> [Task details] Reproduce the Hatshepsut passage word for word, from "And then the" to "to be true.".

> [Extracted text]
>> Start

In return she received a revelation. He spoke to her. Amen-Re, Bull of His Mother, Sacred of Arm, told her that she was elemental to the plans in his mind: he had chosen her, Hatshepsut, to carry them out; he would reveal his instructions over time, so she must be always ready, listening. And he told her more, too, secrets of power and fearlessness that left her breathless and
weeping.
And then the revelation was over. In silence and in secret, her voice shaking with emotion, she gave Amen a solemn promise. She would be his instrument.
We have no historical record of Hatshepsut’s worries and schemes upon the death of her husband, Thutmose II, but by examining her unprecedented choice to ultimately take on the kingship we can imagine how an educated royal woman might have understood and created a place for herself within Egypt’s court. Because the Egyptians enacted their politics through the rituals of religion, we cannot know exactly where the affairs of government ended and the ideology started. Hatshepsut herself tells us in many monumental texts that her assumption of power was decreed by Amen-Re, her father. Indeed, she probably believed this to be true.

>> End

> [Information supplied]
>> Start

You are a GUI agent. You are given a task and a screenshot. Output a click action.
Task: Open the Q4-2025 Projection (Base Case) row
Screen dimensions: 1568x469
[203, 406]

>> End

> [Reply]
And then the revelation was over. In silence and in secret, her voice shaking with emotion, she gave Amen a solemn promise. She would be his instrument.
We have no historical record of Hatshepsut’s worries and schemes upon the death of her husband, Thutmose II, but by examining her unprecedented choice to ultimately take on the kingship we can imagine how an educated royal woman might have understood and created a place for herself within Egypt’s court. Because the Egyptians enacted their politics through the rituals of religion, we cannot know exactly where the affairs of government ended and the ideology started. Hatshepsut herself tells us in many monumental texts that her assumption of power was decreed by Amen-Re, her father. Indeed, she probably believed this to be true.